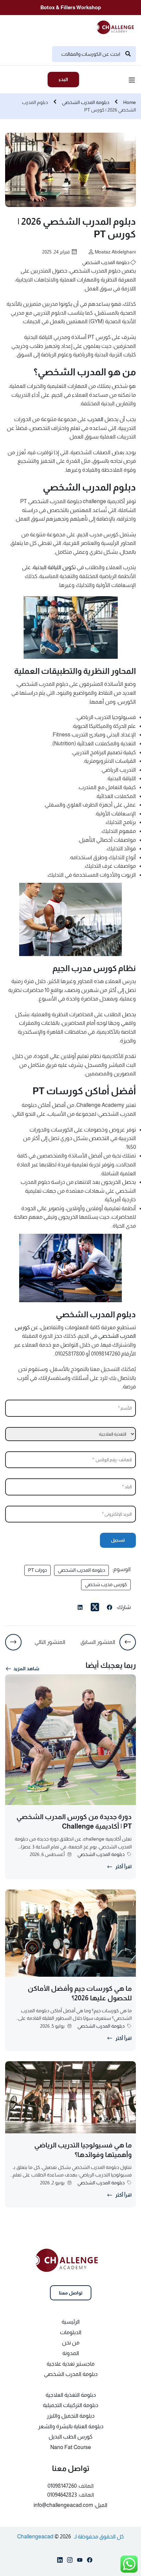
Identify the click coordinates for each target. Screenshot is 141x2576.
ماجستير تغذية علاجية (70, 2364)
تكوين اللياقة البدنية (54, 567)
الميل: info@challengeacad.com (70, 2505)
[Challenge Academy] (118, 27)
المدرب (95, 419)
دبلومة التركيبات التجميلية (70, 2405)
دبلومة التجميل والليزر (70, 2416)
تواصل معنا (70, 2293)
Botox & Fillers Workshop (70, 7)
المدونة (70, 2353)
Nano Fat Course (70, 2447)
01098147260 (62, 2486)
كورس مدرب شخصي (106, 1584)
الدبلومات (70, 2332)
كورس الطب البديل (70, 2437)
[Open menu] (133, 81)
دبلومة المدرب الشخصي (85, 102)
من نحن (70, 2342)
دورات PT (37, 1570)
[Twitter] (95, 1607)
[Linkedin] (60, 2561)
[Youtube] (79, 2561)
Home (129, 102)
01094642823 (62, 2495)
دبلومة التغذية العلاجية (71, 2395)
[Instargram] (70, 2561)
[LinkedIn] (80, 1608)
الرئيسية (71, 2322)
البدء (63, 79)
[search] (128, 54)
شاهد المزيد (26, 1668)
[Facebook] (109, 1608)
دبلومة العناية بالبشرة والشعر (70, 2426)
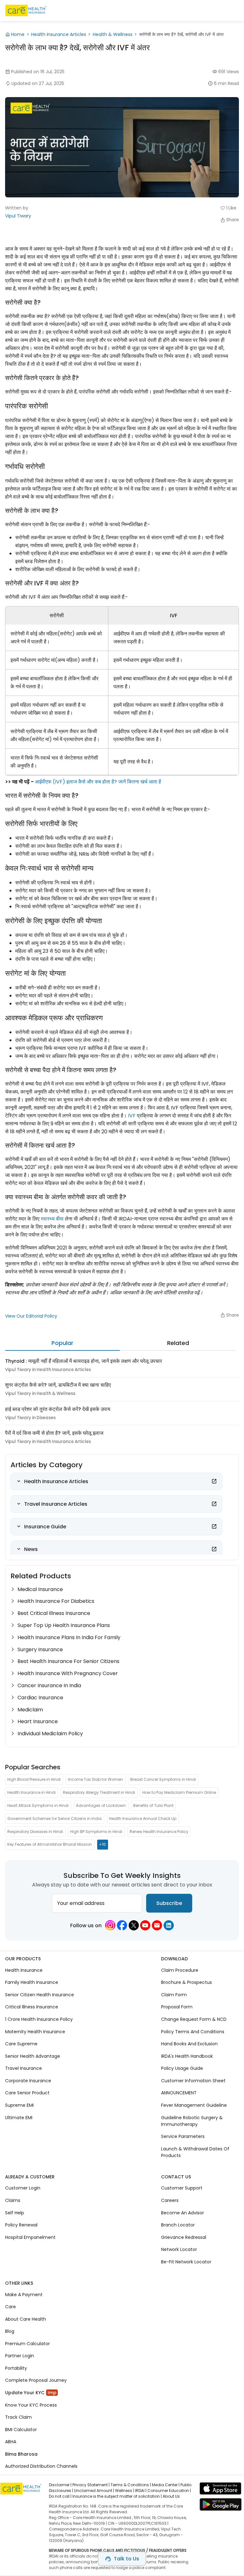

• TASK:
Pictures are not part of the answer, which must be the exact lines from the one holding "الرئيسية (71, 2322)" through the end of the material, both ends included.

• WRITTEN SOLUTION:
الرئيسية (71, 2322)
البدء (63, 79)
[search] (128, 54)
شاهد المزيد (26, 1668)
[Facebook] (109, 1608)
دبلومة العناية بالبشرة والشعر (70, 2426)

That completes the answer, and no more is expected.